__EXERCISE GOAL__
Lines to restate from the data below: from the one containing "This screenshot has width=1087, height=939." to the one containing "Click the 导入向导", both included. Give them again exactly, and only them.

Segment Start: INFORMATION

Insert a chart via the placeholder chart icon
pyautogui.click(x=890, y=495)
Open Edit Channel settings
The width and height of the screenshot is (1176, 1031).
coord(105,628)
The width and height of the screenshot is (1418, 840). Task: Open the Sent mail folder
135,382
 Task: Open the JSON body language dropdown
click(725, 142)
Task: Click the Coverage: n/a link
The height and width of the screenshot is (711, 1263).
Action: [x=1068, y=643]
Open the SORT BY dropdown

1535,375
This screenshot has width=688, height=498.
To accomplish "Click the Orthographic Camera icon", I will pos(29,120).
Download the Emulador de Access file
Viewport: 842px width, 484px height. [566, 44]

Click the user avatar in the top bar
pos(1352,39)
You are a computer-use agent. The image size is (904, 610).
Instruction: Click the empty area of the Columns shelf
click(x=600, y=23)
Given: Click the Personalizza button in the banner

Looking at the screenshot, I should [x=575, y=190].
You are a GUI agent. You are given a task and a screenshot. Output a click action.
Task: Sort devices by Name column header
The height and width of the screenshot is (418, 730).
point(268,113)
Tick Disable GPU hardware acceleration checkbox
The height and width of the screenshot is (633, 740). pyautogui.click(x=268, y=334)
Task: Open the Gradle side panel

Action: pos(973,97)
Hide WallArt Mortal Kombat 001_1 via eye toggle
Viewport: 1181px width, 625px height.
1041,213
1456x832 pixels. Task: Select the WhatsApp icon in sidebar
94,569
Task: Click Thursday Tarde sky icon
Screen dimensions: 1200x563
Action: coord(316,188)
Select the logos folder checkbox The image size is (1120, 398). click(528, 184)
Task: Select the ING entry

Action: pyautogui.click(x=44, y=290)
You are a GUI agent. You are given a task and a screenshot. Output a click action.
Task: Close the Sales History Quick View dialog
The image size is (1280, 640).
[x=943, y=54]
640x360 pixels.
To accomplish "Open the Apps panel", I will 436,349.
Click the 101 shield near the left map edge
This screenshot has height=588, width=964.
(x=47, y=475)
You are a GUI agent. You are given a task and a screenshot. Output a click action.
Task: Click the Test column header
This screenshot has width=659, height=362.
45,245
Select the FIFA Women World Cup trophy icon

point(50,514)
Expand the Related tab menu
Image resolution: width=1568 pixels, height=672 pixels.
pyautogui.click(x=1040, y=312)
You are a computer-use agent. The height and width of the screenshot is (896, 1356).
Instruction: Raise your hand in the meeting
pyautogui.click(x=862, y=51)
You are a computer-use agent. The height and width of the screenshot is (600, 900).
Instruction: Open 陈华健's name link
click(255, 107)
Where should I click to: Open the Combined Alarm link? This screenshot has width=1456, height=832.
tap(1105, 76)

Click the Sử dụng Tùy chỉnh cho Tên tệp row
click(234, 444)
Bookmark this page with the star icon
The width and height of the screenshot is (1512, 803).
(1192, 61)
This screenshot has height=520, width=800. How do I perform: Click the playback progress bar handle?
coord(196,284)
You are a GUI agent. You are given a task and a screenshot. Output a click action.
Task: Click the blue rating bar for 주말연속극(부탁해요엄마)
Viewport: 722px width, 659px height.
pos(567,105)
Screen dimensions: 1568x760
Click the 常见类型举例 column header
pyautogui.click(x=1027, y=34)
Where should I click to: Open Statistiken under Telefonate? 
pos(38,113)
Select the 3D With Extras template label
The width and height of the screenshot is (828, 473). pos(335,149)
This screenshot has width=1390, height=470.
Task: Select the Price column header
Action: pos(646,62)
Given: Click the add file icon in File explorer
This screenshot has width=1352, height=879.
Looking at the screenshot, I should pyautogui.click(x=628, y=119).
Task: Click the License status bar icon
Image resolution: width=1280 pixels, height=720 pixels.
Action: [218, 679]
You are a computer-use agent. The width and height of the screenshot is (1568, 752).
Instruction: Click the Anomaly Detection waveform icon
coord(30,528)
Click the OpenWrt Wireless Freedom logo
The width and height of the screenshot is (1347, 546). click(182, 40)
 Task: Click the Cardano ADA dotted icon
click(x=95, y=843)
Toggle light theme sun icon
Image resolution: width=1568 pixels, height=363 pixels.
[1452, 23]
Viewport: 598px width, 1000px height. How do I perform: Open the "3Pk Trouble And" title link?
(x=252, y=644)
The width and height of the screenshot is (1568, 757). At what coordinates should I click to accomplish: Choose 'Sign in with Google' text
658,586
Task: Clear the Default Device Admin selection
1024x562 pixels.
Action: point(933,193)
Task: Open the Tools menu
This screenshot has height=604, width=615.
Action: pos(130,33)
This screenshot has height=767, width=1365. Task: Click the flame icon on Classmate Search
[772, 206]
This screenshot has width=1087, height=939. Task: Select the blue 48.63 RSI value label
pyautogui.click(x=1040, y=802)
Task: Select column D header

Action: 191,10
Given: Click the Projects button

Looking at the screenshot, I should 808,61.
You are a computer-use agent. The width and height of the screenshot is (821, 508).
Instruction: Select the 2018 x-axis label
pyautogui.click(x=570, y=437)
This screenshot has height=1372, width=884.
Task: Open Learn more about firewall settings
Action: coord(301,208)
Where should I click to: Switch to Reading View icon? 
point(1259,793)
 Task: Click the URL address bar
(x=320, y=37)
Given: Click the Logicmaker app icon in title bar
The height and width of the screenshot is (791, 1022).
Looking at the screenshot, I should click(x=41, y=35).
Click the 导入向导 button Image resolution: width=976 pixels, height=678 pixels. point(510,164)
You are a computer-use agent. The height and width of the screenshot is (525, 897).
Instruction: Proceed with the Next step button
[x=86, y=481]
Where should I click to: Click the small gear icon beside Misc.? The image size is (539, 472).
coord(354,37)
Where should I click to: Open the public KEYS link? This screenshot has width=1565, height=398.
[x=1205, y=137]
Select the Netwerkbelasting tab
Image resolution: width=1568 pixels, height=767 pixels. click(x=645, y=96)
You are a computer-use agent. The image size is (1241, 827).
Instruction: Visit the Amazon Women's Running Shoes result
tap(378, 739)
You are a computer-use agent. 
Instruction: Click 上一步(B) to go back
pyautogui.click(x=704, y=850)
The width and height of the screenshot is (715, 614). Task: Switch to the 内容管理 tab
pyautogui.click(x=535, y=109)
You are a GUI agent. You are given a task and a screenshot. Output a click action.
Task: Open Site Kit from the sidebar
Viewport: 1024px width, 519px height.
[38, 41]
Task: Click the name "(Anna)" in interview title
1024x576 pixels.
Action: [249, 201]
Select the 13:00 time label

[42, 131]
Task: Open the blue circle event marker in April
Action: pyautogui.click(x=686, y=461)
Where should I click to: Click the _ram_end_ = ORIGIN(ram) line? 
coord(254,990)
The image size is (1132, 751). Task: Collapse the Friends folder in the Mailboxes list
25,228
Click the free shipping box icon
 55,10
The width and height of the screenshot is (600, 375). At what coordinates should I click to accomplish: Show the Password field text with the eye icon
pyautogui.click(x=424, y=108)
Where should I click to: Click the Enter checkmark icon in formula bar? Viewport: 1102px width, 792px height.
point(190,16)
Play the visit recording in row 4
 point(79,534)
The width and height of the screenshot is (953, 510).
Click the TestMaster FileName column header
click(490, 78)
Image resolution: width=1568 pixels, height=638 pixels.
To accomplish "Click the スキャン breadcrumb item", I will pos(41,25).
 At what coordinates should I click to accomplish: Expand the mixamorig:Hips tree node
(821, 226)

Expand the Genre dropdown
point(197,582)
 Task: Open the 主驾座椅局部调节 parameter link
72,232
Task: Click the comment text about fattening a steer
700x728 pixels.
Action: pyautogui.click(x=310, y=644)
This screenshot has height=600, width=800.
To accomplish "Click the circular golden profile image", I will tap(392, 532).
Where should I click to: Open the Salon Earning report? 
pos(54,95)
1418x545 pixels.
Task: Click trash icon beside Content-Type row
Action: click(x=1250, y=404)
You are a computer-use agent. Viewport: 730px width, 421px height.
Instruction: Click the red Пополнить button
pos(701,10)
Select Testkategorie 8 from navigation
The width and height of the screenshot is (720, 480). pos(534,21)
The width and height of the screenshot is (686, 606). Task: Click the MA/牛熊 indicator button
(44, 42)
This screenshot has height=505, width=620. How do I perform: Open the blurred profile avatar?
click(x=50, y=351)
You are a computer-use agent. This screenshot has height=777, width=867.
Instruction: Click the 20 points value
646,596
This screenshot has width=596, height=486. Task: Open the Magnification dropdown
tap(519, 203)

Segment End: INFORMATION

__SOLUTION BELOW__
This screenshot has width=1087, height=939. Task: Select the blue 48.63 RSI value label
pyautogui.click(x=1040, y=802)
Task: Select column D header

Action: 191,10
Given: Click the Projects button

Looking at the screenshot, I should 808,61.
You are a computer-use agent. The width and height of the screenshot is (821, 508).
Instruction: Select the 2018 x-axis label
pyautogui.click(x=570, y=437)
This screenshot has height=1372, width=884.
Task: Open Learn more about firewall settings
Action: coord(301,208)
Where should I click to: Switch to Reading View icon? 
point(1259,793)
 Task: Click the URL address bar
(x=320, y=37)
Given: Click the Logicmaker app icon in title bar
The height and width of the screenshot is (791, 1022).
Looking at the screenshot, I should click(x=41, y=35).
Click the 导入向导 button Image resolution: width=976 pixels, height=678 pixels. point(510,164)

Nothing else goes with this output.